THE PROTEIN BOOM AND THE BLIND SPOT
For decades, nutrition advice revolved around balancing carbohydrates, fats, and proteins. All three remain essential. Yet, the rapid rise of high-protein diets has skewed public perception.
Globally, food companies have aggressively expanded protein-enriched products, reinforcing the idea that most people are deficient. In reality, the requirement is far more modest.
According to the Indian Council of Medical Research, adults need about 0.83 grams of protein per kilogram of body weight per day. For someone weighing 65 kg, that’s roughly 54 grams daily, an amount many already meet through regular meals.

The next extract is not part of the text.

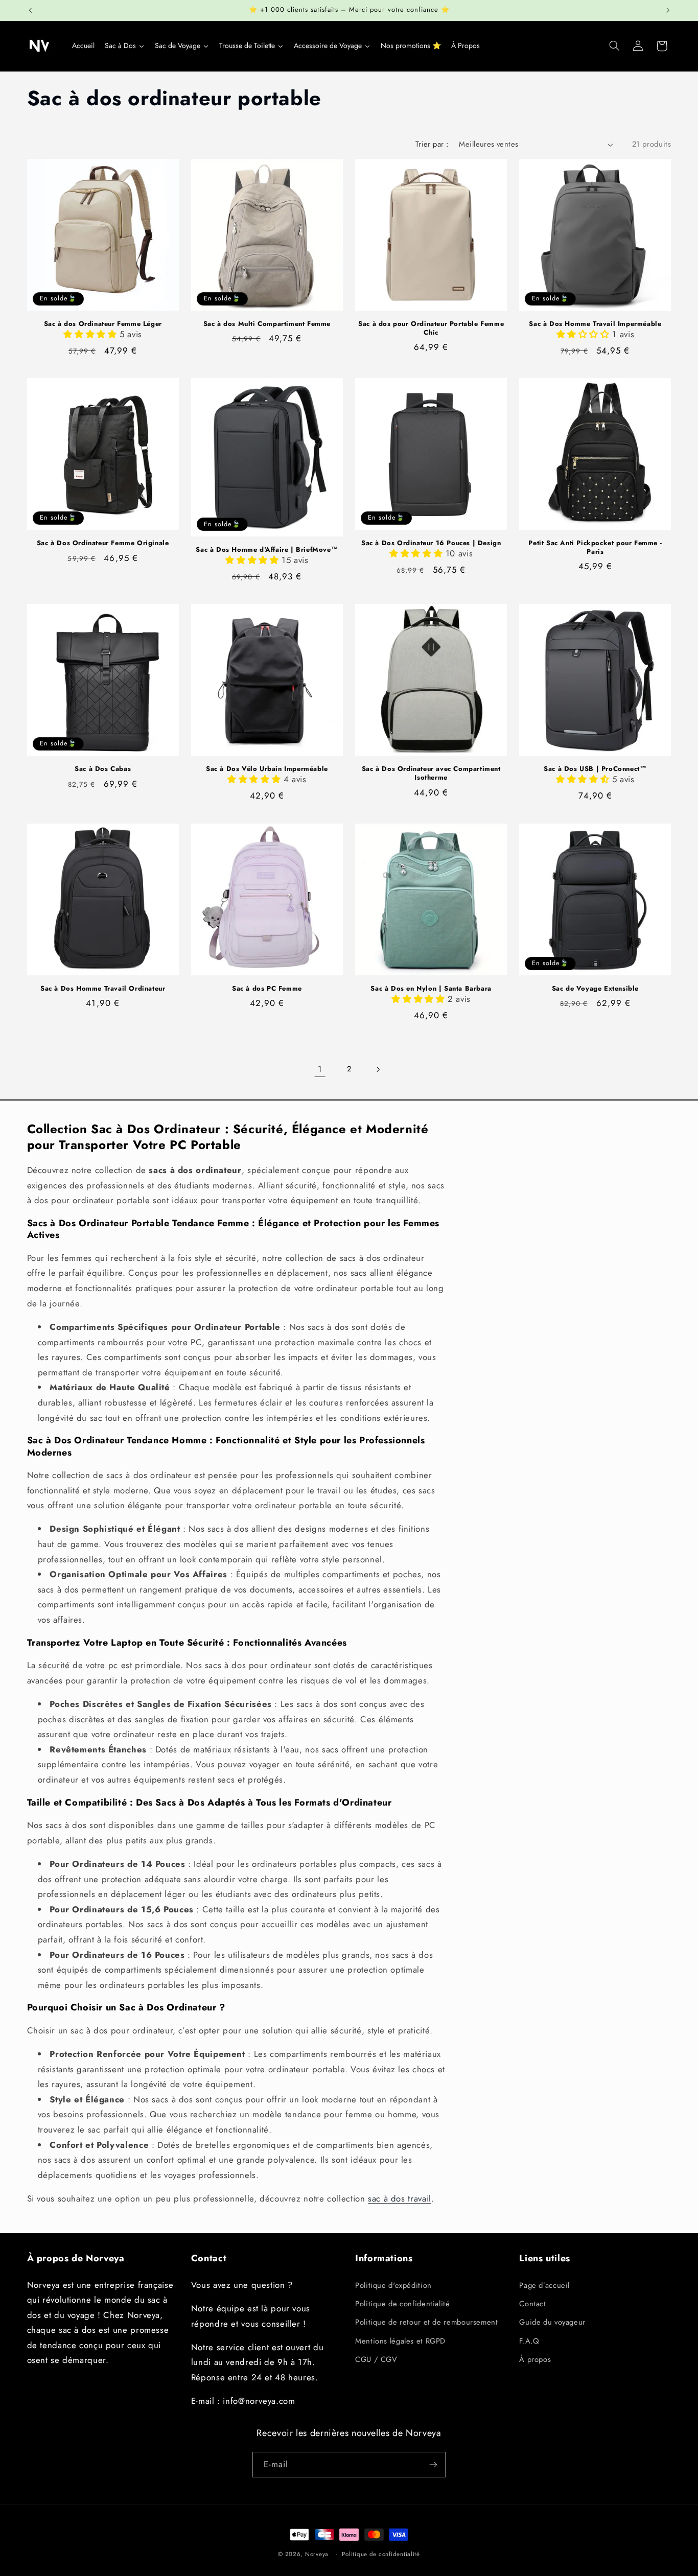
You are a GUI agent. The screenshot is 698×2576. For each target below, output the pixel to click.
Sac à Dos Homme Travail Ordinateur (102, 989)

Despite this, diets today are increasingly protein-heavy, often without accounting for individual needs or environmental factors like heat.
ARE WE OVERDOING IT?
“Protein is essential for health, but the way we are consuming it today needs a pause,” says Dr Piyush Kumar Thakur, Consultant in Gastroenterology and Hepatology.
“The market is flooded with powders, bars, and fortified foods, making it easy to overdo protein without even realising it. More is not always better.”
Excess protein, particularly from supplements or animal sources, can strain the digestive system. This becomes even more relevant in India’s summer months, when high temperatures already make the gut more sensitive.
Research has also begun to question the assumption that higher protein automatically translates into better health. Studies, including those from the University of Missouri School of Medicine, suggest that consuming protein beyond recommended levels may trigger adverse metabolic and cardiovascular effects, without necessarily improving muscle gain.
WHEN THE GUT PUSHES BACK
A less discussed reality is that not everyone can tolerate increased protein intake—especially those with underlying digestive issues.
Many people advised to “eat more protein” report symptoms like bloating, acidity, heaviness, or discomfort.
“In such cases, forcing large portions of protein or relying only on supplements is not the answer,” says Dr Thakur. “The body may not be able to handle it, and this can lead to further gut issues.”
The problem intensifies in hot weather. Heat diverts blood flow away from the digestive system and increases dehydration, both of which can impair digestion. Add a heavy protein load to this, and the gut can struggle.
FINDING THE BALANCE IN SUMMER
The challenge, then, is not eliminating protein—but adjusting how it is consumed.
Doctors recommend shifting from heavy, concentrated sources to lighter, more digestible options. Well-cooked dals, curd, paneer, khichdi, and soaked nuts are easier on the gut compared to dense protein supplements or large portions of meat.
Equally important is distribution. Instead of consuming a large amount in one meal, spreading protein intake across the day can improve absorption and reduce digestive strain. Nutritionists typically suggest around 15–25 grams per meal, depending on activity levels.
Hydration also plays a critical role. Protein metabolism requires adequate fluid, and dehydration can worsen symptoms like constipation and bloating. Pairing protein with fibre-rich foods further supports gut health.
NOT ALL PROTEIN IS EQUAL
Another layer to the conversation is the source of protein.
Experts like Walter Willett from the Harvard T.H. Chan School of Public Health caution against excessive reliance on animal protein.
Diets high in red and processed meats are linked to higher cardiovascular risks, partly due to saturated fats and cholesterol.
Plant-based proteins, such as lentils, beans, nuts, and seeds, offer added benefits, including fibre and protective compounds like flavonoids.
GETTING PROTEIN RIGHT
If there is one takeaway from the current debate, it is this: protein is not a one-size-fits-all prescription.
Your ideal intake depends on body weight, activity level, climate, and most importantly, digestive capacity.
For someone struggling with gut sensitivity, the solution isn't to chase higher numbers but to improve tolerance, through smaller portions, better food choices, and supportive habits like slow eating and adequate hydration.
“In the end, nutrition should work with the body, not against it,” says Dr Thakur.
As India navigates both a rising fitness culture and increasingly extreme summers, the conversation around protein needs to evolve, from quantity to quality, and from excess to balance.